◆ Information given:
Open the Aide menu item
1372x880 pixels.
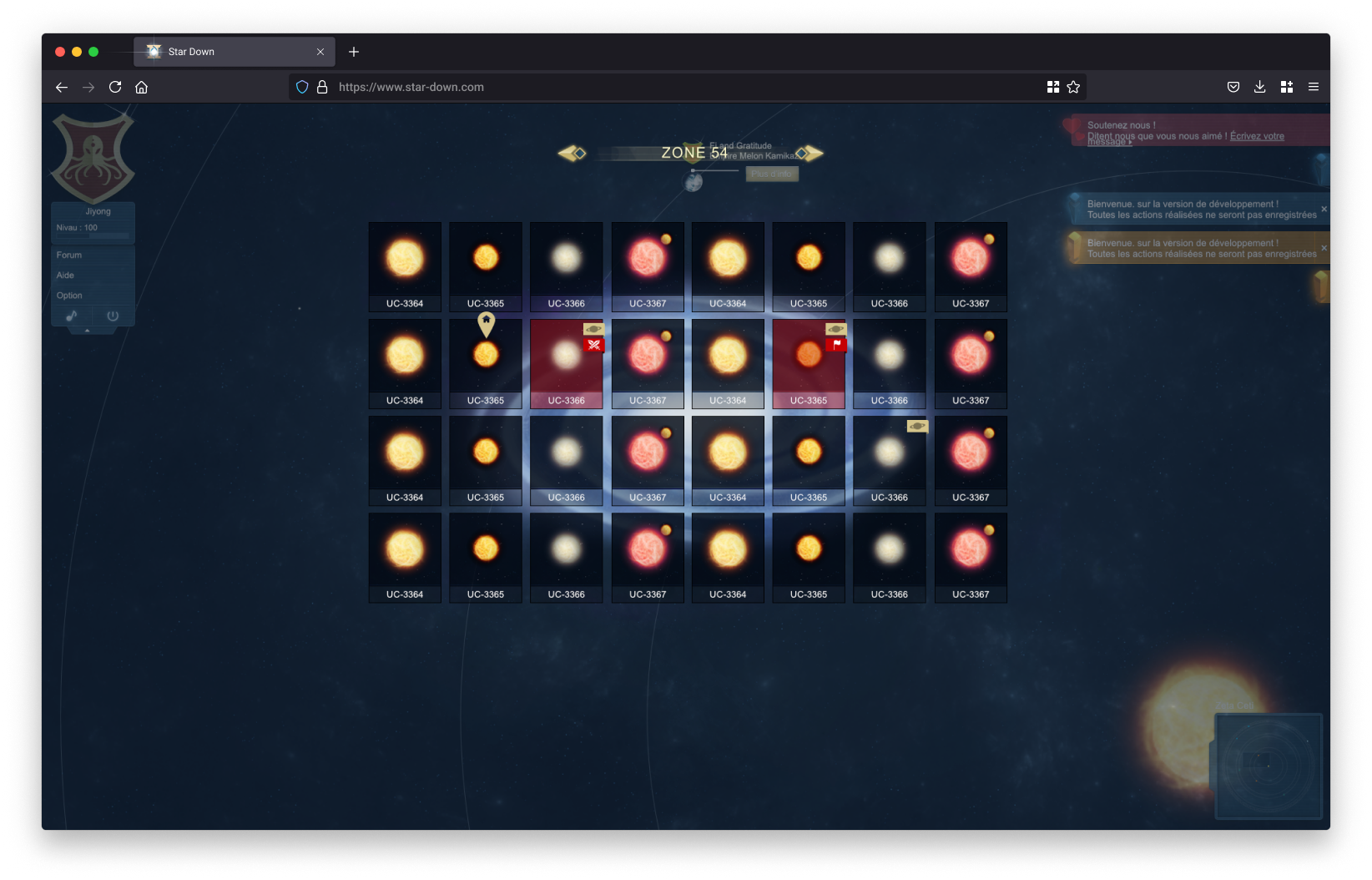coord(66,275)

==

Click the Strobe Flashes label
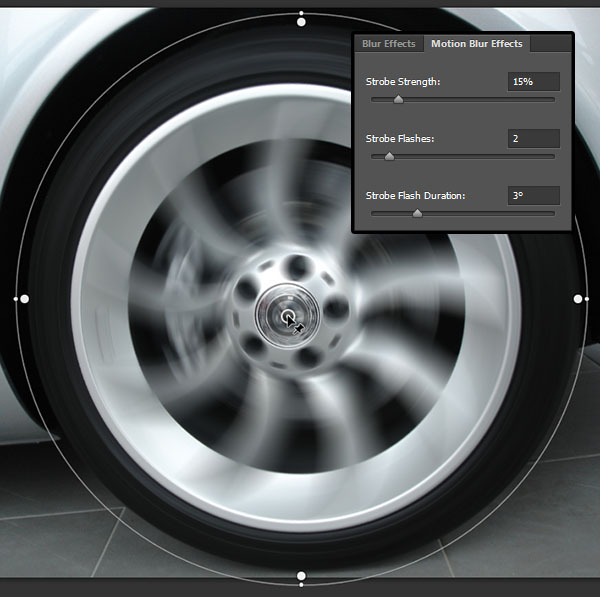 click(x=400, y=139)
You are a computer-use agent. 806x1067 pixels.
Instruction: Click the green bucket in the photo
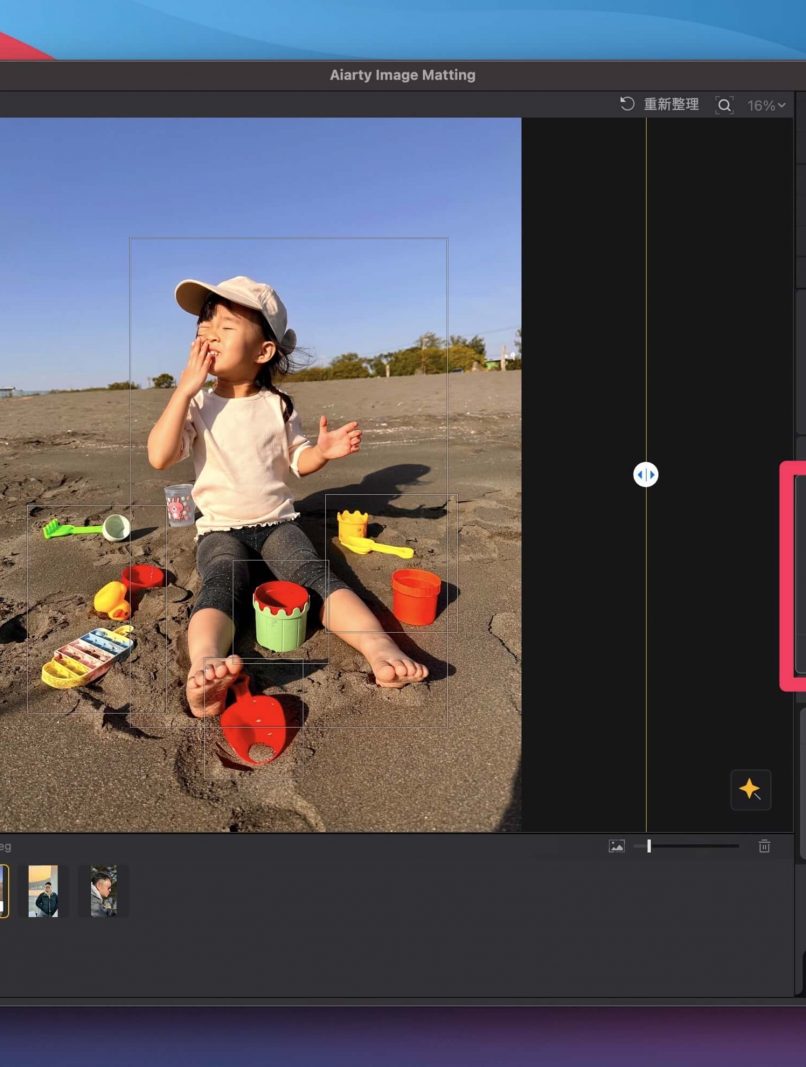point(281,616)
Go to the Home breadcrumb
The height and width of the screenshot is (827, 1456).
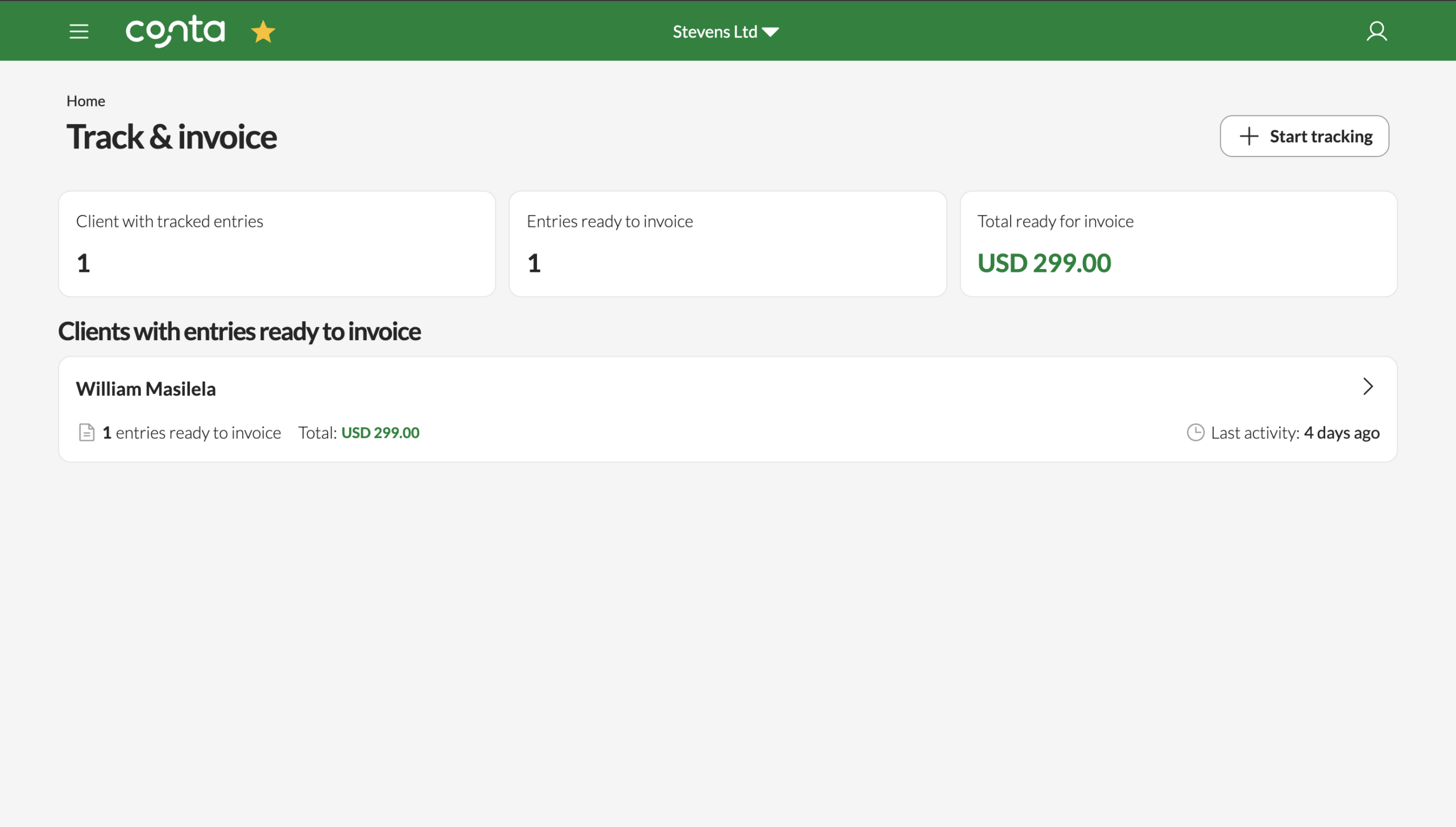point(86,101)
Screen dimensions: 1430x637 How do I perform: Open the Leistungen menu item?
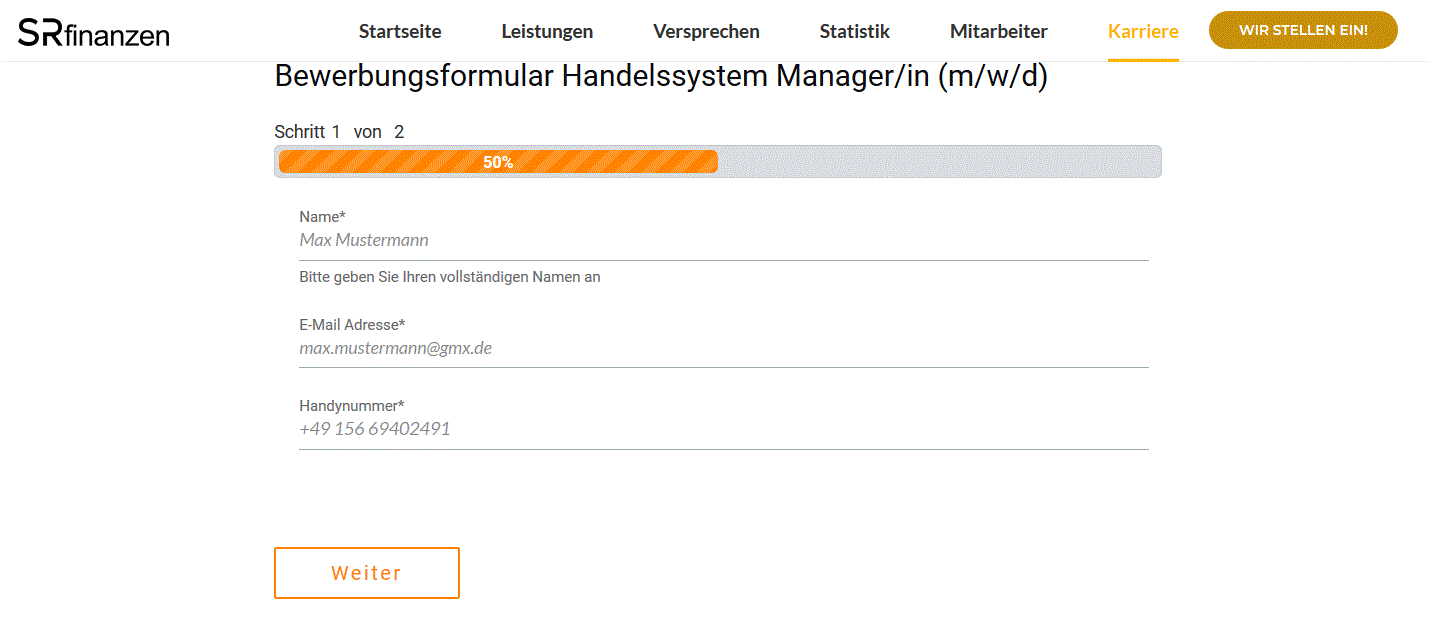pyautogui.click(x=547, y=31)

◆ Your goal: Print the stretch of records from the line containing "Screen dimensions: 1430x637" through the line containing "pyautogui.click(x=547, y=31)", exactly as they appear, including both of those lines. Leave the pictures out of your answer.

◆ Answer for the task:
Screen dimensions: 1430x637 How do I perform: Open the Leistungen menu item?
pyautogui.click(x=547, y=31)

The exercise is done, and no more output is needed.